In some sense, home security systems suffer the same fate as mobile phone handsets. Most people, if they have one, have the one that a security monitoring company installed, and their only interaction with it is to turn it on or off. But some people want more than just a security system. Some people want a security system that can be expanded to perform almost any kind of home monitoring and automation task. You know, lunatics. Lunatic geeks. Enter the Elk M1.At their heart, security systems are relatively simple circuit board with a lot of inputs and outputs for various sensors and accessories, and some kind of programmable, scriptable capability. When a sensor detects a condition that the installer has determined to indicate a break-in (door opens, motion sensor activates, etc), then the system initiates a series of events, according to the scripts: alarm sounds, police is called, etc. For most security systems, this is the end of the story. But there’s no reason you need to restrict the inputs to only intrusion sensors, and there’s no reason you need to restrict the outputs to alarms and dialers. If you make the programming and scripting capabilities sophisticated enough, there’s no limit to what a system like this could do.
As part of OSNews’ ongoing series on home technologies, we worked with a homebuilder to install an Elk M1 system in a new home in Park City, UT. Like all of the stories in this series, our goal was to take generally-available computing devices and bring them together in a way to solve problems that homeowners face, without spending a lot of money. In this case, we wanted to centralize all of the home’s monitoring and automation tasks into one reliable device. Even though we had put a lot of thought into ways that a commodity PC could be used as a home’s “nerve center,” we didn’t want to have to depend on a PC for such mission-critical monitoring, and wanted to be able to turn off or hibernate the home server when it’s not needed, etc.
This article will cover the home security and monitoring aspects of our M1 installation, and we’ll cover more home automation in a future article once we have completed more of that work.

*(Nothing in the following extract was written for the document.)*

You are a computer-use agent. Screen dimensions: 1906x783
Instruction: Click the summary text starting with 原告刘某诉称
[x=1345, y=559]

We started way back when the house was still bare studs, right after the main electrical wiring had been installed, by specifying where wire needed to be run. Though many security systems are installed in existing homes using wireless sensors, for various reasons, not least of which is the necessity for wireless sensors to have batteries replaced, it’s always better to hard-wire when possible. We chose to wire every door and window (including garage doors) for contact sensors, motion sensors covering the home’s main thoroughfares, and a glass break sensor in an area in the back with lots of windows. Most importantly, we installed wire for monitored smoke and CO detectors in every area of the home that’s required by building code. Lastly, we wired for the alarm sounders, strobes, and speakers that were to be part of the system’s alert and notification outputs. All of these cables were coiled up into a metal wiring box in the utility room, until much later in the construction process.

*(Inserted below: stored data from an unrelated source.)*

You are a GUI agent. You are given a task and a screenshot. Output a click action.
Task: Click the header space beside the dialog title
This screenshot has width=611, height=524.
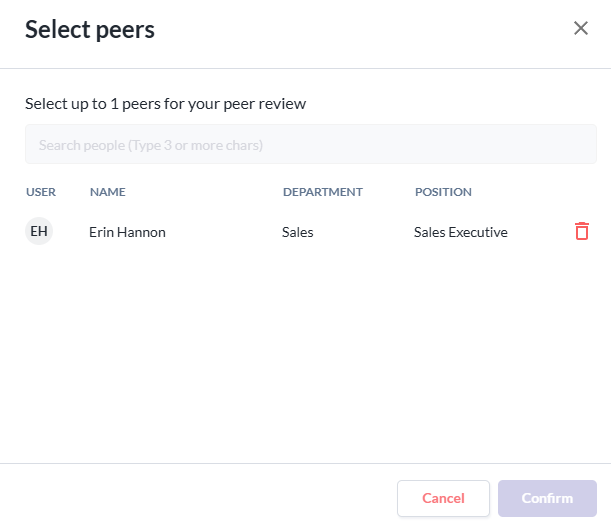(x=360, y=30)
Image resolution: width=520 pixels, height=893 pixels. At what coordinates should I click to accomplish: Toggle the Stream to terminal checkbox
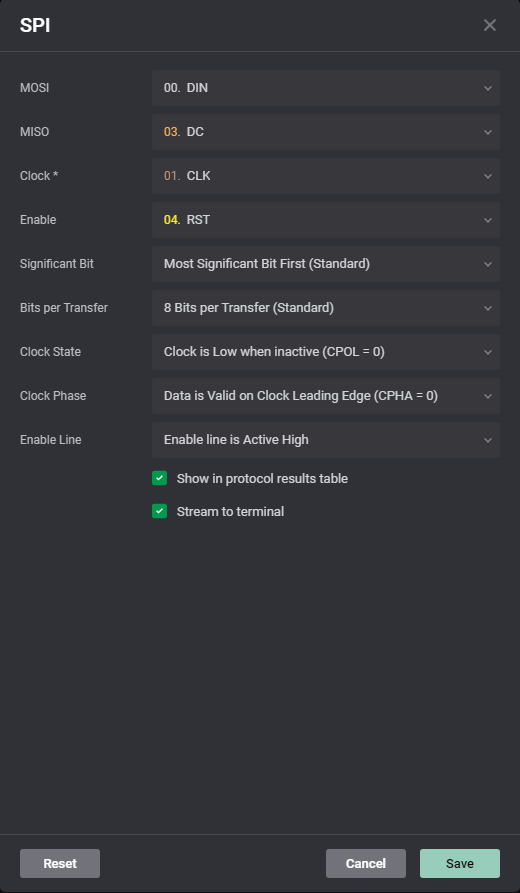coord(159,511)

After the wallboard and painting was done, it was time to install the various sensors and outputs. Doors and windows generally use a magnetic contact that breaks (or completes) a circuit when a magnet is pulled too far from the sensors. The various other sensors and detectors are all more sophisticated, but work on the same principle, breaking or completing an electrical circuit. And there are other sensors you can install: water sensors, heat sensors to detect fires, temperature sensors which can trigger events at a temperature threshold, doorbell and phone ring detectors, vibration sensors, pressure sensors, rain sensors that can be used to trigger sprinklers to be disabled, car detectors that can sense a car passing the driveway, etc.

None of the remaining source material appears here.